-------- Material supplied

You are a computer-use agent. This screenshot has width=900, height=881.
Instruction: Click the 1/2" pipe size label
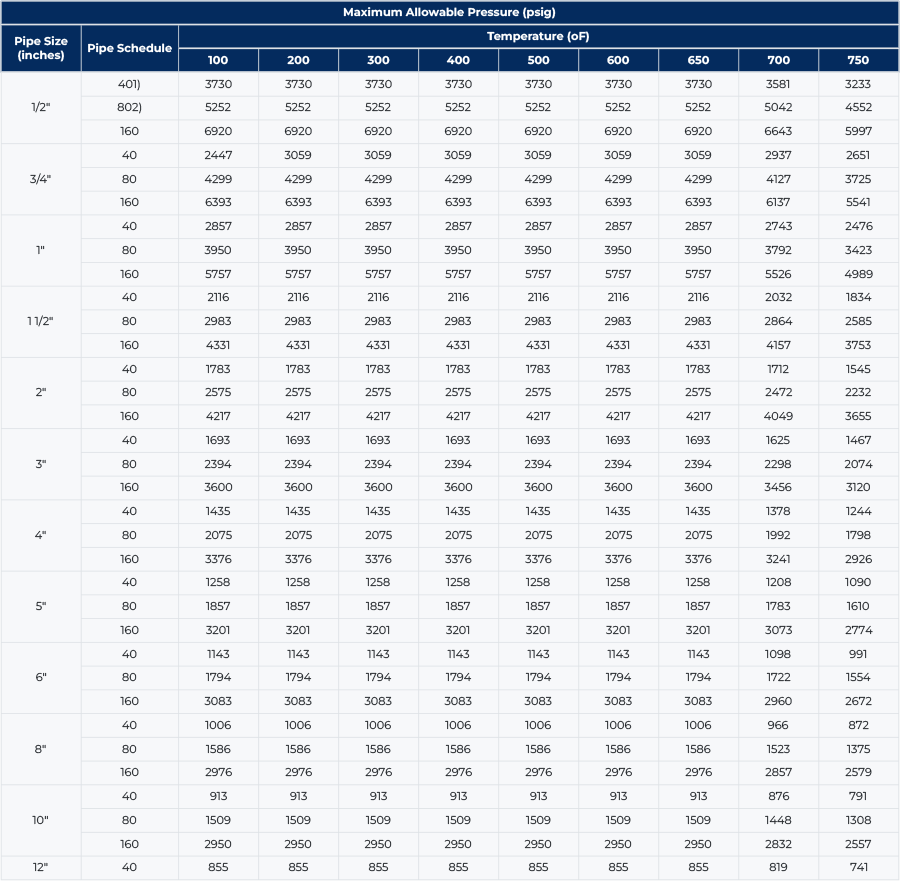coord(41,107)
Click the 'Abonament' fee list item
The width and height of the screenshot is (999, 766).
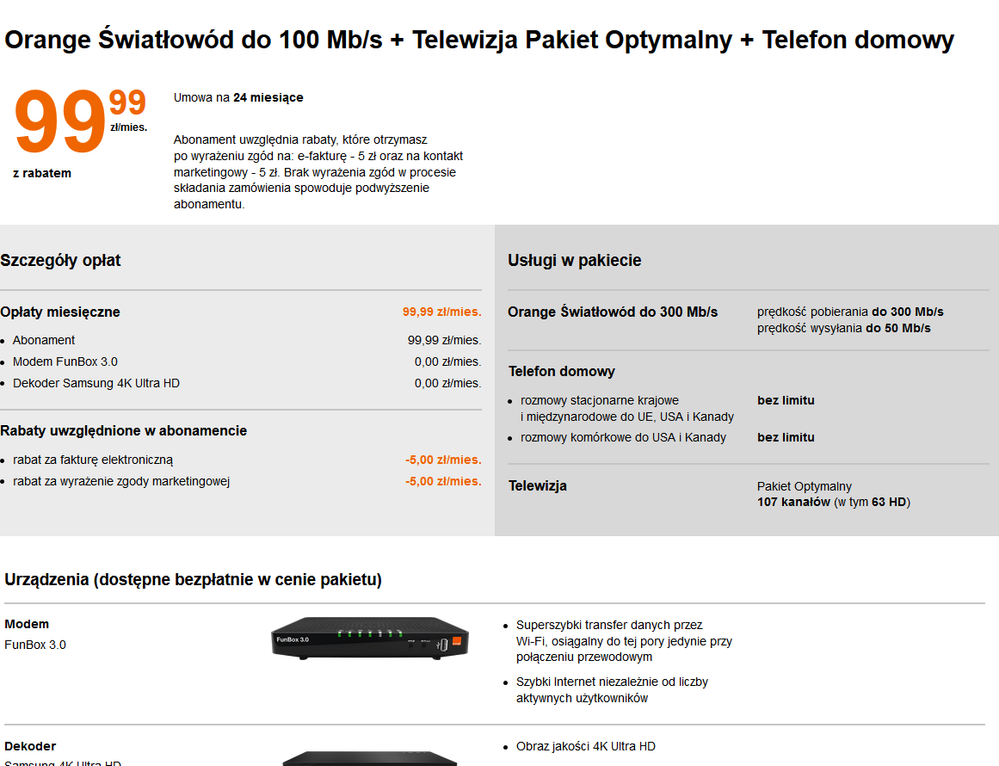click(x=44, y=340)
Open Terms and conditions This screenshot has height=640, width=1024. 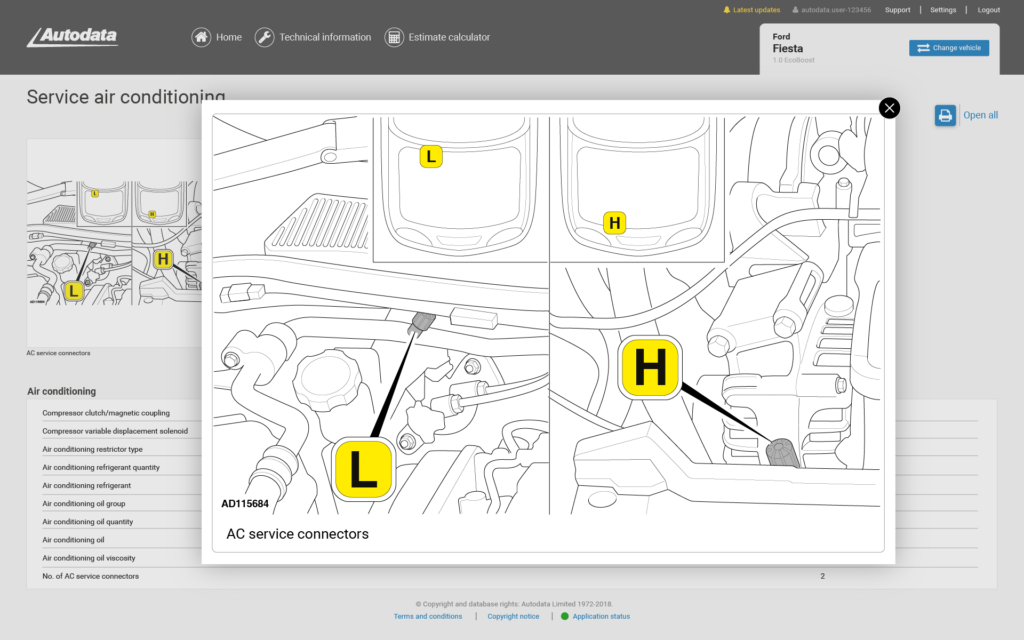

----------------

◆ Assignment ◆
Reproduce the full listing faithfully, but do not carry over any pictures.

◆ Response for this exercise ◆
You are a computer-use agent. This screenshot has width=900, height=881.
Instruction: Click the 1/2" pipe size label
coord(41,107)
Click the 'Abonament' fee list item
The width and height of the screenshot is (999, 766).
click(x=44, y=340)
Open Terms and conditions This screenshot has height=640, width=1024. 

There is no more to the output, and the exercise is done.